VANCOUVER -- An unusual-looking ship carrying several large cargo cranes anchored in English Bay for the past few days has now traversed the First Narrows channel, slipping beneath the Lions Gate Bridge with just a few metres to spare.

“We needed the right tide cycle for the cranes to come under the Lions Gate Bridge,” said Marko Dekovic, Global Container Terminal’s head of public affairs. “So the booms were lowered, and with the right tide, and obviously with B.C. coast pilots and a tug assist, it came safely under the bridge.”

A pair of the 82-metre tall cranes from Shanghai will be installed at Global Container Terminal’s Vanterm berth on the south shore of Burrard Inlet in East Vancouver, with the rest of the cranes on the ship bound for a competing west coast port in Oakland, Calif.

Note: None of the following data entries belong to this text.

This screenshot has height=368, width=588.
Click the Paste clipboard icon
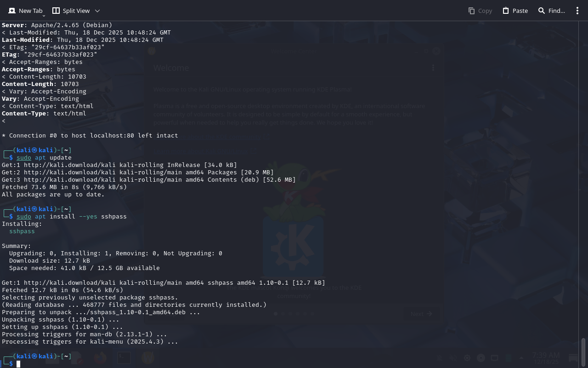click(x=506, y=11)
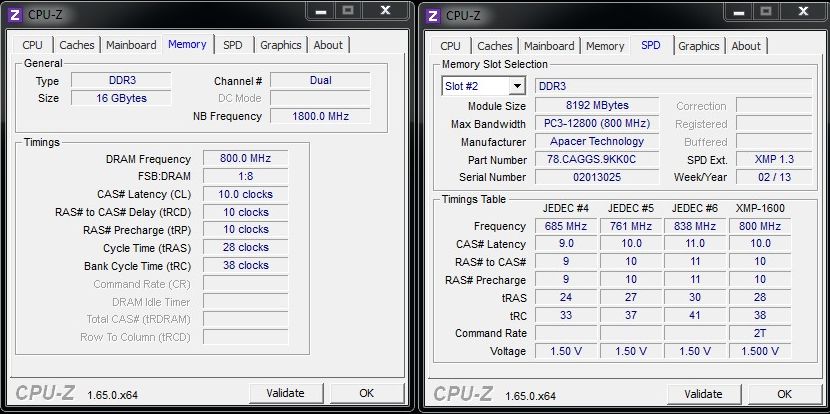Image resolution: width=830 pixels, height=414 pixels.
Task: Open the Memory tab in the SPD window
Action: click(605, 46)
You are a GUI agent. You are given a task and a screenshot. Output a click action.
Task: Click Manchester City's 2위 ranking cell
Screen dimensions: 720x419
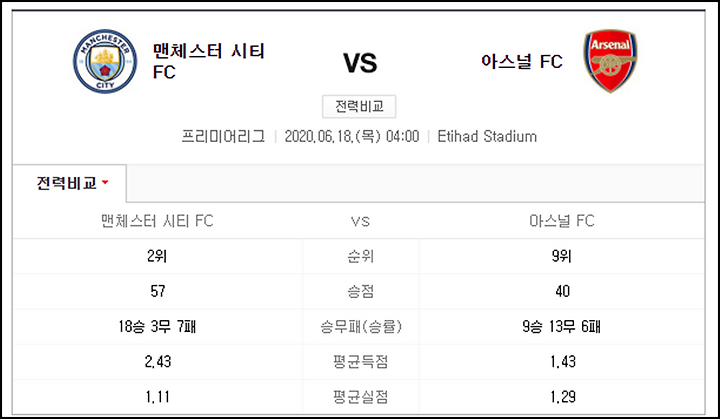(x=157, y=256)
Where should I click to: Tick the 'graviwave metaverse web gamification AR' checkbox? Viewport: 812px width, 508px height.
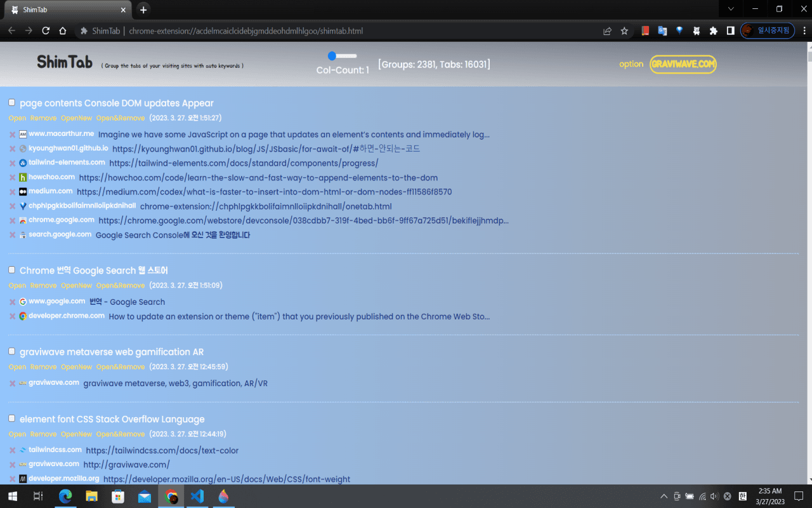coord(11,351)
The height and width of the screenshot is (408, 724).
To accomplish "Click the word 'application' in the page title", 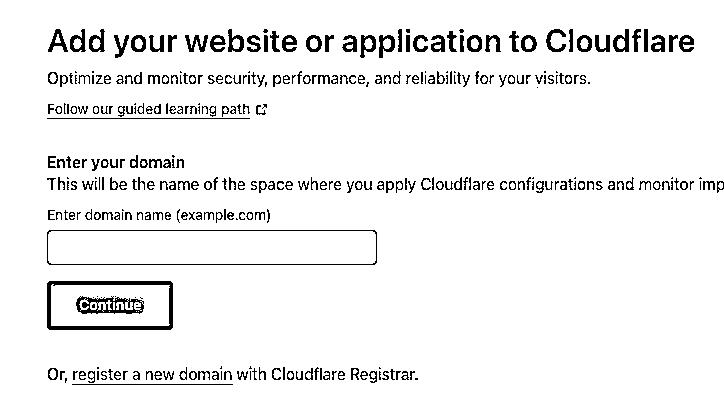I will (x=421, y=42).
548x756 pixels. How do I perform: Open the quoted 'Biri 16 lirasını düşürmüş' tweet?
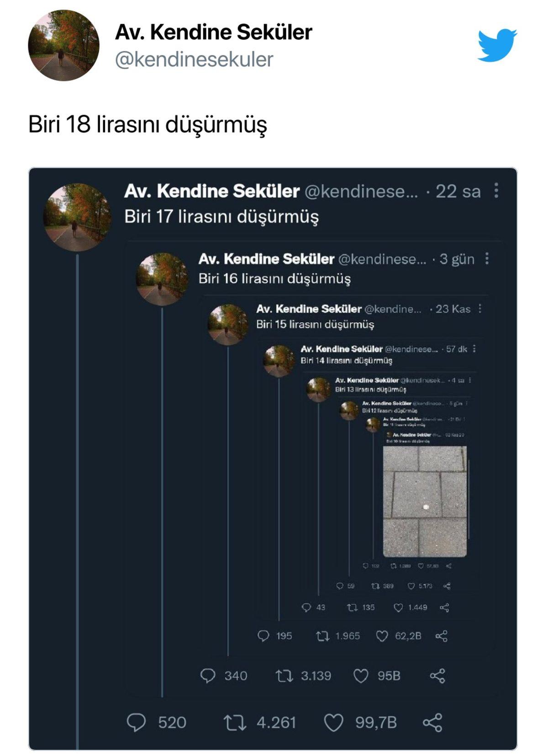tap(274, 278)
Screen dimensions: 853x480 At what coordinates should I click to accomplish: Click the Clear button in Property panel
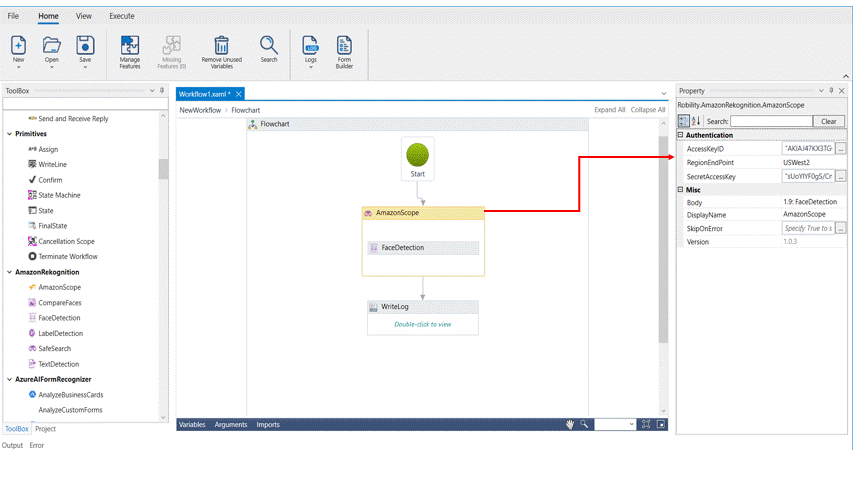click(828, 121)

In January of last year, a cargo ship crashed into one of the cranes at Vanterm as a local pilot attempted to pull the ship into berth.

The crane was knocked off its rails and the boom collapsed onto the cargo containers on the ship.

A Transportation Safety Board investigation found human error to blame for the crane collapse, but also raised concerns about the increasing size of container ships and the need to upgrade port infrastructure to safely handle them.

GCT said plans for the two new cranes were already in the works before the accident.

“They are super post-panamax cranes, able to service the larger ships, vessels, that will be going to our terminal,” said Dekovic.

"Post-panamax" refers to ships that are too large to use the Panama Canal.

It will take a few days to offload the cranes from the ship to the dock and another four months to completely install and test them before they will begin handling cargo containers.